People who are against the gay community are in the minority. There are naysayers. They’ll never go away. But the positive response is far more encouraging than the negative response.
Why do you think that is?
A lot of that has to do with change in administration. Bush was so antigay. He wasn’t going to make any changes. But after Obama’s administration came into power, it was okay for people to say they favor equal rights for the gay community. Now we have a compassionate president. For eight years we did not.
What is your response to Justice Antonin Scalia’s dissent of yesterday’s rulings?
The man is clueless. I don’t know how else to say it.
You know, he basically is the one who kicked gay marriage into the playing field ten years ago. All of this is a result of what he said in Lawrence V. Texas. He said the next step is going to be gay marriage, and sure enough it was. It became the number one thing anybody wanted to talk about. He put into motion both sides of the question.

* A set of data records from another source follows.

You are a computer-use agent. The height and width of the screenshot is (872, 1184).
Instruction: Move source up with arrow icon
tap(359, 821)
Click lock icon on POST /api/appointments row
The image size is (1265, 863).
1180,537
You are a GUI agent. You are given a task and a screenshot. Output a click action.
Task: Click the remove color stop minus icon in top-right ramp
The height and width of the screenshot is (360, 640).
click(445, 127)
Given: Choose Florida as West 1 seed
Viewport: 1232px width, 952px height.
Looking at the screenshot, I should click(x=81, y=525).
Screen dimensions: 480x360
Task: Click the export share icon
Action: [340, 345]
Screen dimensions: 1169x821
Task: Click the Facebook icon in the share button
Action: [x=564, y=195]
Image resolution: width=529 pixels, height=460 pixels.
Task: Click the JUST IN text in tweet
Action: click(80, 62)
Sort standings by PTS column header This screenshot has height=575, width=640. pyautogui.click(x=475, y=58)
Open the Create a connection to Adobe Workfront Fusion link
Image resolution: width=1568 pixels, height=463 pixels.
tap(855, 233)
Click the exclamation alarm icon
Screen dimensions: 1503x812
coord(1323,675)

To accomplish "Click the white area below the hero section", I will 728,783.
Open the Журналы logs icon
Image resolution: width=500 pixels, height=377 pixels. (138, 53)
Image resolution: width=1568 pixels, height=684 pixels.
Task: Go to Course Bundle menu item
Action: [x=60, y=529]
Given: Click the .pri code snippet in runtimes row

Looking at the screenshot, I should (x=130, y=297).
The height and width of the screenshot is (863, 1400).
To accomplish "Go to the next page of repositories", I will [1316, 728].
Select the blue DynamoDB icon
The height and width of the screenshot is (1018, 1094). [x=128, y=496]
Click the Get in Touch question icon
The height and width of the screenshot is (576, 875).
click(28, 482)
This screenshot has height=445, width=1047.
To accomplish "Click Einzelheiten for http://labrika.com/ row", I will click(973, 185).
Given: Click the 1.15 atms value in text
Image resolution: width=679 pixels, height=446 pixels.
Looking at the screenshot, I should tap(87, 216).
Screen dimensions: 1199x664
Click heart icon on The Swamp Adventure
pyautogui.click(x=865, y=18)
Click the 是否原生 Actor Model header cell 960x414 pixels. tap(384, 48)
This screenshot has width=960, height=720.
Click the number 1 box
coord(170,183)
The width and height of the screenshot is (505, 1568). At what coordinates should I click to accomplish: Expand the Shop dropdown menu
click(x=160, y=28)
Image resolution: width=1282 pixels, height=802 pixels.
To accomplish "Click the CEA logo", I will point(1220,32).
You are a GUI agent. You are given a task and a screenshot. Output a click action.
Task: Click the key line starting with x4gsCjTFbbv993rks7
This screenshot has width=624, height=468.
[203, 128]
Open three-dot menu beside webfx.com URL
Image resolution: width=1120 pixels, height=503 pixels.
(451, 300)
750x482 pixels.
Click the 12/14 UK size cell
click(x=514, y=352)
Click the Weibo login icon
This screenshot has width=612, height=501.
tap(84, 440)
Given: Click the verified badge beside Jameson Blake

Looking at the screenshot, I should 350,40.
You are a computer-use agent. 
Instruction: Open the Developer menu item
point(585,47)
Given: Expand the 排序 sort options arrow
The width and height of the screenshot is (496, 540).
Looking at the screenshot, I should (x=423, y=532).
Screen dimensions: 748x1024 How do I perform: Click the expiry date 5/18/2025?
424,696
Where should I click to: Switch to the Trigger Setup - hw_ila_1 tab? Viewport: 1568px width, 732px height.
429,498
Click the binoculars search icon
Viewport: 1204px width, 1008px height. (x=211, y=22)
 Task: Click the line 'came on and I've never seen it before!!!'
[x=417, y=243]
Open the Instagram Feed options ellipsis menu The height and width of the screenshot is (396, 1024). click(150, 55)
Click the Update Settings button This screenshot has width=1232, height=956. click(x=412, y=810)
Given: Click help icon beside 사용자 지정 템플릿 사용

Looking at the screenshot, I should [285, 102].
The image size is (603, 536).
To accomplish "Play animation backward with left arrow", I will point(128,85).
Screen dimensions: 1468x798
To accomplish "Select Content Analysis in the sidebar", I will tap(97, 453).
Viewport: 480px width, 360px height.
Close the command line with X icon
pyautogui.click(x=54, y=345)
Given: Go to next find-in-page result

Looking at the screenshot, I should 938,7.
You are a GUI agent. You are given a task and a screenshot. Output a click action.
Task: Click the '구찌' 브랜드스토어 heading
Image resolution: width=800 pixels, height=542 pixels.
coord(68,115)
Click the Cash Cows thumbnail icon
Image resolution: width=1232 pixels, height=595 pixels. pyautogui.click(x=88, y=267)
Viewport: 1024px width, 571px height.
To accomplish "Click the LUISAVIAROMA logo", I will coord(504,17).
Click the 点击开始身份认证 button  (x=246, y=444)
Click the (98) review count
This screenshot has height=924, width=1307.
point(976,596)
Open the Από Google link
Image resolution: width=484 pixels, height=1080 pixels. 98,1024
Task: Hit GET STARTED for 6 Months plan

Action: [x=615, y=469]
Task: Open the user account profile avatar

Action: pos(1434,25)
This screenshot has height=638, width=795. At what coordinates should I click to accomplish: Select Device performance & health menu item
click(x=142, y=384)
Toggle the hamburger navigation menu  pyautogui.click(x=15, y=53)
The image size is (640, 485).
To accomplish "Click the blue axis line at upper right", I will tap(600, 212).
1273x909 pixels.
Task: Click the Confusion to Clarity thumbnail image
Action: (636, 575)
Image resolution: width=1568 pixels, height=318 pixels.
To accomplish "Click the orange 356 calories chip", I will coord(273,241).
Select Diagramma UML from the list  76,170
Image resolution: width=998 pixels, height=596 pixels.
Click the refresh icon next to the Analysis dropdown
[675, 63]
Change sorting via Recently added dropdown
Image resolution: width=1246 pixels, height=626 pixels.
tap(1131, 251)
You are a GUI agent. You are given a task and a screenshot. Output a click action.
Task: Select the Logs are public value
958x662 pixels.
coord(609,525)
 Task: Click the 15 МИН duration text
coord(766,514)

What would you say to him if you had an opportunity to talk with him?
If I were to meet him personally, I would express my sincere sadness at his lack of compassion for his fellow human beings.
Did you and Matthew ever talk about marriage?
We did talk about marriage in the summer of ’98. Hawaii was debating the marriage question. I remember there was a Time magazine cover that summer, and he asked if I ever thought gay marriage would ever be allowed. I said I thought he would see it in his lifetime, but I would not see it in my lifetime. Of course, it happened the other way around. And that’s the sad irony to it all.
Was Matthew ever in love?
He had boyfriends and relationships, but they weren’t heavy enough for him to talk about. So I don’t know. If he was, he didn’t tell me. I know he was never in a long-term relationship. He was very young.
In the past, you’ve said Matthew’s dream was to see total equality for all. How does it feel to see your son’s dream finally coming into fruition?
It’s really very bittersweet. It’s sweet that it’s finally happening, and very sad that he’s not here to observe it and be a part of it. It would be extraordinary. An extraordinary thing. It’s a bittersweet moment for sure.